Use your Kinesis Data Analytics SQL application to transform your security stream and use a CSV or JSON file stored on one of your S3 buckets to enhance your security data with your proprietary reference data. Write the stream from your Kinesis Data Analytics SQL application to a Kinesis Data Firehose stream that stores the stream data in S3. Then use the ‘copy … from’ Redshift command to load your enhanced security data into your Redshift data warehouse from S3.

. Your SQL code can transform your securities data. Your JSON or CSV files stored in your S3 buckets can be used to enhance using your proprietary reference data. Writing the output of your Kinesis Data Analytics SQL application to a Kinesis Data Firehose allows you to then stream the transformed and enhanced data to S3. From S3 you can copy the data into Redshift.

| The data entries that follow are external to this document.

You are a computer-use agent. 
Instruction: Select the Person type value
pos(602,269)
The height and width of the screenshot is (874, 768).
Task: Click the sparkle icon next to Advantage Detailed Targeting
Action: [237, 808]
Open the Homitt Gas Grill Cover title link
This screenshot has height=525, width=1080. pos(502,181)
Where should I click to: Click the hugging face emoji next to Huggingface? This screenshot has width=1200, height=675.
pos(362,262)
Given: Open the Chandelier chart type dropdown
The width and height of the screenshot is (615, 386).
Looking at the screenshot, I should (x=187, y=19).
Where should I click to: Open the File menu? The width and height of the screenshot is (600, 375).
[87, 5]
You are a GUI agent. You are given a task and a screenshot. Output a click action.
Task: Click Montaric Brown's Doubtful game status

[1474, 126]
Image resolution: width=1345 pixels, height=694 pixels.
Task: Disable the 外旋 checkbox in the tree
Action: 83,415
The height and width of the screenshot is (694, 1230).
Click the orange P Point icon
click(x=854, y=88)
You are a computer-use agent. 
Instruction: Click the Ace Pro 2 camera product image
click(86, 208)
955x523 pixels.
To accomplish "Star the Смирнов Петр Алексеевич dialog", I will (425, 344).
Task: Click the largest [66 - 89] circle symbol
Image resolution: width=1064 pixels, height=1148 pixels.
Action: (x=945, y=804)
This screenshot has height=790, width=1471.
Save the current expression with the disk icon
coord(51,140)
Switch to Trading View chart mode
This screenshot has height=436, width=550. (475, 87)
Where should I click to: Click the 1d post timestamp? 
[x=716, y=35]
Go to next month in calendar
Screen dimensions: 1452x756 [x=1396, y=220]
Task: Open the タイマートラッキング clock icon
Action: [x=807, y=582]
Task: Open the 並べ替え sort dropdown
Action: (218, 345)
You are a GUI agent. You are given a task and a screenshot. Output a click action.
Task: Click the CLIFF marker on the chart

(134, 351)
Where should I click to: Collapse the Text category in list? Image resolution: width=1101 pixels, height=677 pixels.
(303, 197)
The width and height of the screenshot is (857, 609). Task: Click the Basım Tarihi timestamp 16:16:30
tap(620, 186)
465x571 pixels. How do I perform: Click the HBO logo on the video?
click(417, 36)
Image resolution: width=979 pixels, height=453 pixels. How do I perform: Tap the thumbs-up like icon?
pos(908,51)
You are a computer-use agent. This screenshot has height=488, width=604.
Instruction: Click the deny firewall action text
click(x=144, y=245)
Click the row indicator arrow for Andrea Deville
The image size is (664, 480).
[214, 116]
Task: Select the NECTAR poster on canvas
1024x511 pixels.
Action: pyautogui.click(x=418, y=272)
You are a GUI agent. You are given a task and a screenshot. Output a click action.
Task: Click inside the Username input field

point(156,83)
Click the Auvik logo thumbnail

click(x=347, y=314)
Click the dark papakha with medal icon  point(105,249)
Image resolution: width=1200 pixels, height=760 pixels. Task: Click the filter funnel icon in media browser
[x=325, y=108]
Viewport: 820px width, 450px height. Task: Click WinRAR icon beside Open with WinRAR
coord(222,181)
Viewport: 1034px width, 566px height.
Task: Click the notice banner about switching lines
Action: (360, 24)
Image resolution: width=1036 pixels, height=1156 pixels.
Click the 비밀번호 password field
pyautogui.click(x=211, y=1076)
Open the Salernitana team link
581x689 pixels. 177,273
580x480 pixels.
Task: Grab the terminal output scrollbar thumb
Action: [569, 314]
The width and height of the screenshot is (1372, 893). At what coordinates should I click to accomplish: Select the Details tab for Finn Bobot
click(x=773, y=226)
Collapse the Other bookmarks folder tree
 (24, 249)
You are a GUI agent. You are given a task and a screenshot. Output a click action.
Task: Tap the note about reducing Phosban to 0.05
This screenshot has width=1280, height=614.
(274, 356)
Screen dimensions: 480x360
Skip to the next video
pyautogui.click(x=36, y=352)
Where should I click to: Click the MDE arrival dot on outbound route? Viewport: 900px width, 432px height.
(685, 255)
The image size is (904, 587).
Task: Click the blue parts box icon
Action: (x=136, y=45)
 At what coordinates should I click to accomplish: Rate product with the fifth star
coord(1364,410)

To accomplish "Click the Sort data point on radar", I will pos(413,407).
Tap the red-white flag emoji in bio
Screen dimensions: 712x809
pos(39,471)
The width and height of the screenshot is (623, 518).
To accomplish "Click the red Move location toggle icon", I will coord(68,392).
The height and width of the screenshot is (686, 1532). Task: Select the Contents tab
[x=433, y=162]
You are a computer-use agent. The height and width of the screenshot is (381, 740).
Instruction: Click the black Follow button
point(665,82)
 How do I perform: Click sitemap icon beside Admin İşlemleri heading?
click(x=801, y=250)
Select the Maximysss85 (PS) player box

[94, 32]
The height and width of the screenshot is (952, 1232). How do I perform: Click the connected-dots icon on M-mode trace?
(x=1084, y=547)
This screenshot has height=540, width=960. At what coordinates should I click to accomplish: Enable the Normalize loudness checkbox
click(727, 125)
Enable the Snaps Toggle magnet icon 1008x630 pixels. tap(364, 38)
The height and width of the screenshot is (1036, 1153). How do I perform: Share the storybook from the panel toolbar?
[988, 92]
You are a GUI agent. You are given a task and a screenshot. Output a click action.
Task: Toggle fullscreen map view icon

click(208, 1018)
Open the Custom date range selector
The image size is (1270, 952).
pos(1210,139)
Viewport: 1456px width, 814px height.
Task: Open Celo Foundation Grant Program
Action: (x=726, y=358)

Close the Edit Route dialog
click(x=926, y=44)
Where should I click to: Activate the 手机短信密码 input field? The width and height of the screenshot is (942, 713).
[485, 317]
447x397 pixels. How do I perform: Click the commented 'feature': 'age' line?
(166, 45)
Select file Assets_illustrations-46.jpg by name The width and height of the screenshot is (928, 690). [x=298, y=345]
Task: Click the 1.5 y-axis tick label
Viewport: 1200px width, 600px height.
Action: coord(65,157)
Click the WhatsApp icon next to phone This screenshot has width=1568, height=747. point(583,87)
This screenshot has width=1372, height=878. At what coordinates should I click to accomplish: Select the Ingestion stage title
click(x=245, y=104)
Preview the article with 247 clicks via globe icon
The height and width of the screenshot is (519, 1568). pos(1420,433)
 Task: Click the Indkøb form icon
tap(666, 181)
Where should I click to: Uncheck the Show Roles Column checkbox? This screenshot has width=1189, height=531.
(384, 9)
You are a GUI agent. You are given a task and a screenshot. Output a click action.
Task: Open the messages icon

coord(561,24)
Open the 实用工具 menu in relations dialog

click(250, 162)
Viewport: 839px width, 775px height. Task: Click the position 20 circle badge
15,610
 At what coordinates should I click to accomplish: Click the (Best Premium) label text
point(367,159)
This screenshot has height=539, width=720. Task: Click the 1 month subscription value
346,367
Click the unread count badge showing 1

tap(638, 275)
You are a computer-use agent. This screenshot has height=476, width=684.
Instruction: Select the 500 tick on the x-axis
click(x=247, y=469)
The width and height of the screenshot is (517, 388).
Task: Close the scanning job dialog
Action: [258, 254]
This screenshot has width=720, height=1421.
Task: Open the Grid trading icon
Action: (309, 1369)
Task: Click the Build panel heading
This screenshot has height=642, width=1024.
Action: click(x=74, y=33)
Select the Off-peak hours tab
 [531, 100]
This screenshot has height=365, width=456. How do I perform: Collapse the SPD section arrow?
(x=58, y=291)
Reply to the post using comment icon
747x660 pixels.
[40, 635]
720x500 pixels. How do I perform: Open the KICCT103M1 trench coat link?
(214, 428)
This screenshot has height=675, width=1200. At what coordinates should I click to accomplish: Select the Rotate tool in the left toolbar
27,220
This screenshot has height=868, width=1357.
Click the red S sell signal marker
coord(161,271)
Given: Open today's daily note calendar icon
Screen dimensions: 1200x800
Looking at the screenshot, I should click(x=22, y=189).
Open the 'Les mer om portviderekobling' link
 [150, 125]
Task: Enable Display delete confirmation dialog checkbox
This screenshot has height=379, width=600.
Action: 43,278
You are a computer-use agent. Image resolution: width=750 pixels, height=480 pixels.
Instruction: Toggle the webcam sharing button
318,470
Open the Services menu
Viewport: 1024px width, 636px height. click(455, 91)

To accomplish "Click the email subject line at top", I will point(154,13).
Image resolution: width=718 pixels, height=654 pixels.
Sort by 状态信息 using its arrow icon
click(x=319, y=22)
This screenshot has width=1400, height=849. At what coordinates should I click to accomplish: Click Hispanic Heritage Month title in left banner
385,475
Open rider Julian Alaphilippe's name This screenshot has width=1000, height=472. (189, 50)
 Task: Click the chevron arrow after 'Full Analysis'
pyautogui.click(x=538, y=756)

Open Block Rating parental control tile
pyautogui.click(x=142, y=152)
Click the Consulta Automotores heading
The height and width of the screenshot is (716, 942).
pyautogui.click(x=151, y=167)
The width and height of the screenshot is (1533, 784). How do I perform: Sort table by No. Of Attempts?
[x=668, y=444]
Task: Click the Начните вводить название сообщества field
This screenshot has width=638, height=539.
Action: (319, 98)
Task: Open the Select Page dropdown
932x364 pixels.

You work as a data analytics specialist for a credit card company that wishes to build a data lake to hold information about their customer base and their customer’s credit card information. Your management team plans to use the data lake to build business intelligence data analytics applications to gain insight into their customer’s spending habits and fraud vulnerabilities.
You and your team are in the process of creating your EMR cluster that you’ll use to populate your S3 data lake. Your team lead has emphasized that the cluster must be integrated with your corporate Active Directory domain for authentication of user access to the EMR cluster. You need to have your users access your EMR cluster with their domain user account when they use SSH to connect to your cluster or work with your data analytics applications.
Which option gives you the corporate Active Directory domain authentication for user access that is required for data lake in the most efficient manner?

Enable Kerberos authentication for EMR by configuring your own external key distribution center (KDC) in your EMR cluster. Make sure the external KDC is reachable by all the nodes of the cluster. Enable active directory integration.

. If you enable Kerberos authentication using an external key distribution center (KDC) you can enable active directory integration by making sure your external KDC is reachable by all the nodes of the cluster. This will allow you to have your users authenticate using their AD credentials.